A mi padre no le gustaban las hamburguesas, solía decir que no resistían la comparación con un bocadillo de sobrasada y una cervecita bien fría en la Granja Mallorquina, en la Vía Sindicato. Recuerdo aquel lugar como una concurridísima cueva de Alí Babá. Los camareros iban y venían con sus bandejas, los clientes abarrotaban el local y, en la barra, conversaban los amigos de mi padre, entre los que recuerdo al actor Xesc Forteza, que a mí me daba miedo. Cerca de la entrada, invariablemente, se apostaba un señor que con una voz extrañamente impostada gritaba "¡Para hooooooooy!" mientras mostraba en su pecho unos décimos de lotería.

Sin embargo, en los últimos cincuenta años, los bocadillos de sobrasada han resistido apenas en el Bosch y en los bares de barrio, mientras que las gastronomías de medio mundo se han colado en nuestros restaurantes, nuestras cocinas y nuestras vidas. Los primeros extranjeros que invadieron los estómagos de los palmesanos fueron los norteamericanos: las hamburguesas y las patatas fritas con Ketchup se incorporaron a nuestra dieta gracias a unos cuantos locales, siendo el más veterano de ellos el Kiosko Alaska, que llegó a la Plaza del Mercat como bar en 1936.

Un perrito caliente en El Perro Loco, ahora en la calle Port de Cariño, era el merecido premio de los niños que acudían a sus clases de catequesis en la iglesia de Sant Sebastià. Otra parada obligada para cualquier palmesano amante de las hamburguesas caseras era El Perro Lechero, en la calle Francisco Sancho.

Pero el local más extraño de todos era el Charly, en el arranque de la calle que, desde Joan Miró, sube a La Bonanova, Francesc Vidal i Sureda. Mi padre me contaba que, en su juventud, el tranvía ascendía penosamente por esa cuesta y que los muchachos, para burlarse del conductor, se bajaban del tranvía en marcha y fingían empujarlo.

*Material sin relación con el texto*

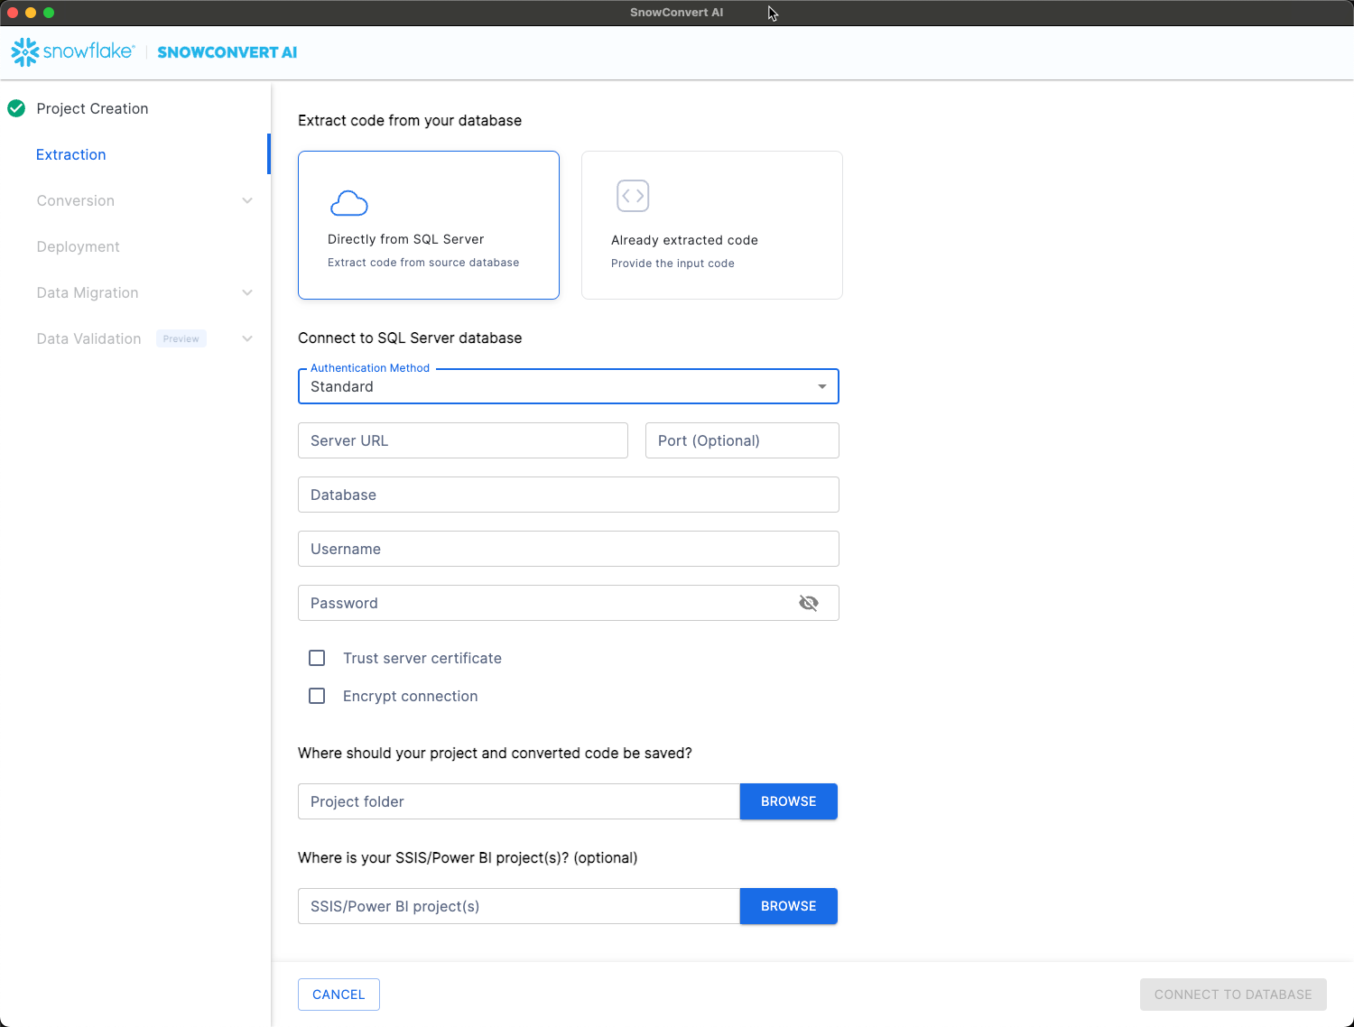Toggle password visibility eye icon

Hoy, el Charly sigue cocinando sus hamburguesas en la calle Murillo, pero durante lustros las sirvió a pie de calle, en un par de mesas de plástico encajadas en la pronunciada curva de aquel tramo de Joan Miró. El Charly atraía a todo tipo de público, pero sus clientes más fieles eran los taxistas, que dejaban los vehículos de cualquier manera en tiempos en los que el control del tráfico (y de cualquier aspecto de la vida en la ciudad) era más laxo. Cruzando la calle, por cierto, estaba La Farmacia, donde podías zamparte un sándwich de tres pisos bajo los últimos pinos de El Terreno.